As an added bonus, we could adopt a truly smart robot, one that could provide us hours of reality entertainment at greater than HD resolution. Just imagine - perfect shading, perfect depth imaging, unfiltered audio - all because our robot is real. And by our robot, I specifically mean mine. (”Let’s take a vote; Jon, you take out the trash. Vortron and I agree. That’s 2 to 1.”)

If these advantages are not enough for your change of heart, I will find other methods of removing pets from my house. Local humane societies are typically willing to accept new tenants. Also, industrial trash compactors turn a big mess into a small inconvenience.

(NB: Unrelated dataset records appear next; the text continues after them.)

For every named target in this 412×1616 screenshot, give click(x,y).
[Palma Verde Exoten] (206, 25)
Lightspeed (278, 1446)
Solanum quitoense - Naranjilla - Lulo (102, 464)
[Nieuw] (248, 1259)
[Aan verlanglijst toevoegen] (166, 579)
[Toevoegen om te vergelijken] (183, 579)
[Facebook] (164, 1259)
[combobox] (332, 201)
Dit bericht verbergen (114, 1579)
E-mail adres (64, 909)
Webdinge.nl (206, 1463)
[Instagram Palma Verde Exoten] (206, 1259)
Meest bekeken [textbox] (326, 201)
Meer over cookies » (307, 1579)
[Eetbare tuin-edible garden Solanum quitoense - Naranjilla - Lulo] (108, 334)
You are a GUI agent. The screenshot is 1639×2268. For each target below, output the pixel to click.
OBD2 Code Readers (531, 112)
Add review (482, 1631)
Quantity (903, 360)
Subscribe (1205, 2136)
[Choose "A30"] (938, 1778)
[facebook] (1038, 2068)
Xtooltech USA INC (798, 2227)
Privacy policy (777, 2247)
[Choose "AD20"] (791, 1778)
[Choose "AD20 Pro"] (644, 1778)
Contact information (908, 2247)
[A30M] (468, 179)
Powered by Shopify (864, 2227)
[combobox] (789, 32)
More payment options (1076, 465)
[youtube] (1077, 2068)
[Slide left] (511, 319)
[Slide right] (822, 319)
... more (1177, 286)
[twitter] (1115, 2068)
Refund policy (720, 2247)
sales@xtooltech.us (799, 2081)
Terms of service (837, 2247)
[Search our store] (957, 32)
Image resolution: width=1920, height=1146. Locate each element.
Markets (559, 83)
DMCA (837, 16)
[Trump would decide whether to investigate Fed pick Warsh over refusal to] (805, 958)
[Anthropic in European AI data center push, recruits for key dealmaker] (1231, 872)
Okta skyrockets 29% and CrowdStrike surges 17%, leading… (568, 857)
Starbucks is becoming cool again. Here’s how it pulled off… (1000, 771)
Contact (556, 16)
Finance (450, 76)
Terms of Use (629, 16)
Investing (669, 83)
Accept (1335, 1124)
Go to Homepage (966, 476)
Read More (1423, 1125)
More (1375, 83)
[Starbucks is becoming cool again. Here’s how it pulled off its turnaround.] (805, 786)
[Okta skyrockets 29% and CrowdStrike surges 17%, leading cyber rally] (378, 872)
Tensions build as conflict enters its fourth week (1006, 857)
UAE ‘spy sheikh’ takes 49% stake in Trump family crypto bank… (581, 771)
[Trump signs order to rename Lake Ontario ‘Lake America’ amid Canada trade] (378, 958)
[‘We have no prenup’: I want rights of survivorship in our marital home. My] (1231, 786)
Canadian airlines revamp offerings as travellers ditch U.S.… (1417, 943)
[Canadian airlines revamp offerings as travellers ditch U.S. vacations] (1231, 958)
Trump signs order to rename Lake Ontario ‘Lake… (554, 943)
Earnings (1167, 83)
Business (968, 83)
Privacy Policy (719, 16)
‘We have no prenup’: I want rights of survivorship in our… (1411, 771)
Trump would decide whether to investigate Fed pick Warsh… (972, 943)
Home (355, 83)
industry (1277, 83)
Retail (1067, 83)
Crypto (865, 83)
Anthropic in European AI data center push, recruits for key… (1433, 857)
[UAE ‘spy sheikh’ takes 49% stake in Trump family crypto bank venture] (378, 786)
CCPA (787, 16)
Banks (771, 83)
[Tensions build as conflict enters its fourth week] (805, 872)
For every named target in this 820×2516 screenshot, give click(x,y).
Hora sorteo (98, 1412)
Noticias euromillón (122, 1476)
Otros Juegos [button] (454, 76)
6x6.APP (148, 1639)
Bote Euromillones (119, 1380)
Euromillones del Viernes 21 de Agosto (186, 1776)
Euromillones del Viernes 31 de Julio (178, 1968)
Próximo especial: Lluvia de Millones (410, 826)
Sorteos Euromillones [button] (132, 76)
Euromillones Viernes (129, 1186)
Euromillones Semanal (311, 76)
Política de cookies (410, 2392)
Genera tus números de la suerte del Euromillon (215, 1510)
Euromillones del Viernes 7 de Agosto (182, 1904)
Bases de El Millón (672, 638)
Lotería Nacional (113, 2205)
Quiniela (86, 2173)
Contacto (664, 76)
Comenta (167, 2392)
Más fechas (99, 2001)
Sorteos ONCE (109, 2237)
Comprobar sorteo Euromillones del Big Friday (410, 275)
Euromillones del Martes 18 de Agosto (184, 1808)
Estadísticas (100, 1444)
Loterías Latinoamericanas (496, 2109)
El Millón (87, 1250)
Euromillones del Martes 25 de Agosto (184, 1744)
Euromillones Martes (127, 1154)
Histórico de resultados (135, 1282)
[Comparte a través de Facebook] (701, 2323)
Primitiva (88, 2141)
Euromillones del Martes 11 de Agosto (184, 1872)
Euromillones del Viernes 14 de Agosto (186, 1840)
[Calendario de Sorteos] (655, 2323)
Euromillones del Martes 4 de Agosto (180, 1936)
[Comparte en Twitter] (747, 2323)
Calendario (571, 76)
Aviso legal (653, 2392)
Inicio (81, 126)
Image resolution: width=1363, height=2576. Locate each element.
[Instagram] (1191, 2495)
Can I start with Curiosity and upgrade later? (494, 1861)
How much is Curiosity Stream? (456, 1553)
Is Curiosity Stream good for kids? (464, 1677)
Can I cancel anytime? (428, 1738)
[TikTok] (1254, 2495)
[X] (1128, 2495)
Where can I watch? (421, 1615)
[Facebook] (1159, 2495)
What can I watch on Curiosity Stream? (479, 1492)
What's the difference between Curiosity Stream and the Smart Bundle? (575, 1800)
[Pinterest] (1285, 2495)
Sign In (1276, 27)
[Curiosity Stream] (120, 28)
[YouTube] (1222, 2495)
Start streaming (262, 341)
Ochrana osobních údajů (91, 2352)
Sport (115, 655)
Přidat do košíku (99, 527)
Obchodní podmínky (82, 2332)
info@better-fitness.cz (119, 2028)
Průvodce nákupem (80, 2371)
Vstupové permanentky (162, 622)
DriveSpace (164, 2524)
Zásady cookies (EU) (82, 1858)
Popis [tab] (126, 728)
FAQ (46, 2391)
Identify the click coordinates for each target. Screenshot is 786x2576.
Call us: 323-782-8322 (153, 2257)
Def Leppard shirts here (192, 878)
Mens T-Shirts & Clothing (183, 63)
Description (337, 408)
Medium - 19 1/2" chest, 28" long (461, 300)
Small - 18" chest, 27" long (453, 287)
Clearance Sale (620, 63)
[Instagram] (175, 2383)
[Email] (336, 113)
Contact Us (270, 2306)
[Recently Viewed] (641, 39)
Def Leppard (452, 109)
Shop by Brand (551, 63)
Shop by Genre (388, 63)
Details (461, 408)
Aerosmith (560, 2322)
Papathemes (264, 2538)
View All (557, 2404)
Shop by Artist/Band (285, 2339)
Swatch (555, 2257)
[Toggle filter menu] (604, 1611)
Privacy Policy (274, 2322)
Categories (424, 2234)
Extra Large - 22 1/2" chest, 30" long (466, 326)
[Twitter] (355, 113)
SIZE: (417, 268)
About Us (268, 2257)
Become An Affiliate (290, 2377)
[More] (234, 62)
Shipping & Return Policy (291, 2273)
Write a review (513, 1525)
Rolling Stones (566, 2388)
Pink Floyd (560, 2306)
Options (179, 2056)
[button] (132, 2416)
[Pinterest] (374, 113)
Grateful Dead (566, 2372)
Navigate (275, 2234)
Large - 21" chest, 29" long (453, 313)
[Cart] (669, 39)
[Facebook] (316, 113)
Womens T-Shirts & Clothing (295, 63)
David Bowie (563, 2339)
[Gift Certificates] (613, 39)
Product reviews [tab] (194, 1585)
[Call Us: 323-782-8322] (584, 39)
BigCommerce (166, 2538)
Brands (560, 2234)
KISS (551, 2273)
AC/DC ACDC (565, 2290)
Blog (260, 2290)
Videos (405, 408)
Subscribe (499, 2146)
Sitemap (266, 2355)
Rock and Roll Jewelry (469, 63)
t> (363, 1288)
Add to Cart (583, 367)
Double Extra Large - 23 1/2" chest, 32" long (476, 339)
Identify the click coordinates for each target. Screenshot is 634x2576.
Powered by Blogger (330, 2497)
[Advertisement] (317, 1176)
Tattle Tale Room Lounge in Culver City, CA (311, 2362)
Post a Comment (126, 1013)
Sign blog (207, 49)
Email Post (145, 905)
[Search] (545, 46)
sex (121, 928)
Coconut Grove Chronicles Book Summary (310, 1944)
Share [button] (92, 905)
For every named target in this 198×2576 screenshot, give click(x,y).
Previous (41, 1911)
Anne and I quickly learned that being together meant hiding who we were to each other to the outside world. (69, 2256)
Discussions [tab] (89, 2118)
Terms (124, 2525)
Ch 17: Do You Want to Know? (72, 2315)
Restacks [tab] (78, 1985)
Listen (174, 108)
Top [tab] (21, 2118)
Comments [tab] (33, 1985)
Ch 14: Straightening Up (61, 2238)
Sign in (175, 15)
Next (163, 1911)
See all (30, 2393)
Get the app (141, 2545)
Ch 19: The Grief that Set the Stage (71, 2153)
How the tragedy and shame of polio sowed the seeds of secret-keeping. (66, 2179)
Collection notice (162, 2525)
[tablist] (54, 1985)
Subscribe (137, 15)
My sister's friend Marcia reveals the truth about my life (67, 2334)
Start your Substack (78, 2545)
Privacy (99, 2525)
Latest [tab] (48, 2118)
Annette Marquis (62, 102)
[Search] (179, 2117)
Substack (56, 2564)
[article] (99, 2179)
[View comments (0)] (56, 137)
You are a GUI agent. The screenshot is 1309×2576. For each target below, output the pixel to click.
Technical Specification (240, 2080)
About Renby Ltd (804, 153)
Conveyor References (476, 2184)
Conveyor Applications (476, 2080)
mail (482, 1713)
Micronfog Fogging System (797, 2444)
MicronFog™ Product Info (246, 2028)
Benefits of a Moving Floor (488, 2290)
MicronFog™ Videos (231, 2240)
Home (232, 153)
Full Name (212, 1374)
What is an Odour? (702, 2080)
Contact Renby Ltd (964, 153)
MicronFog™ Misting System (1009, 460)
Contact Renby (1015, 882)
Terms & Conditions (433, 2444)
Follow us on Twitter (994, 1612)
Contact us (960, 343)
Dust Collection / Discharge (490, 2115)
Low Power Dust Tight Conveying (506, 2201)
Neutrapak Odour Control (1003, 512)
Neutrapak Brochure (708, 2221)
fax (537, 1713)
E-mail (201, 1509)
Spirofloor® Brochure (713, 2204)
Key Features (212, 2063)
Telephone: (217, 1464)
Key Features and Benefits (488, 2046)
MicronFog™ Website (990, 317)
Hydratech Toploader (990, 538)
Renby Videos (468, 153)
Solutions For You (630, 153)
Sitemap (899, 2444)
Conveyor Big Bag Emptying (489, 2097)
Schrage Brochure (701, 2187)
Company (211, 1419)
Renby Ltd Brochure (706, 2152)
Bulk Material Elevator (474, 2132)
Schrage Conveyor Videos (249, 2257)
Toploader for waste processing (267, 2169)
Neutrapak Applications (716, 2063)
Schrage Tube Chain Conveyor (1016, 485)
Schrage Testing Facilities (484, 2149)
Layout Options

By chance, if your pet choice lies within the 10% that do not cause me severe bodily discomfort, we will talk about it.

Lotsa love,

Ryan

Intro to Robotics in the spring should be a blast. Or another semi-exciting noun.

  
  Music: BT, "Animals"

4 Responses to “a formal statement”

  1. Armen Says:

    To all ryanharne.com readers! Don’t be fooled! This last entry was obviously written by an imposter wishing to disparage Ryan’s love of cuddly pets.

    Here’s proof. :-)

  2. Ryan Says:

    My cover is blown..

    Actually, I could hold that pup for a few minutes before my eyes would become pink. Now that it is full-grown, I am entirely unable to be around it or anything it comes in serious contact with (i.e. a car or certain garment).

    Ha. I just said “certain garment”. I think that is kind of funny. Kind of.

  3. becky Says:

    oh, how glad i am that you have done a 180 on this issue. otherwise, i would have to dump you. xo

  4. Ryan Says:

    we can also have a llama, if you wish.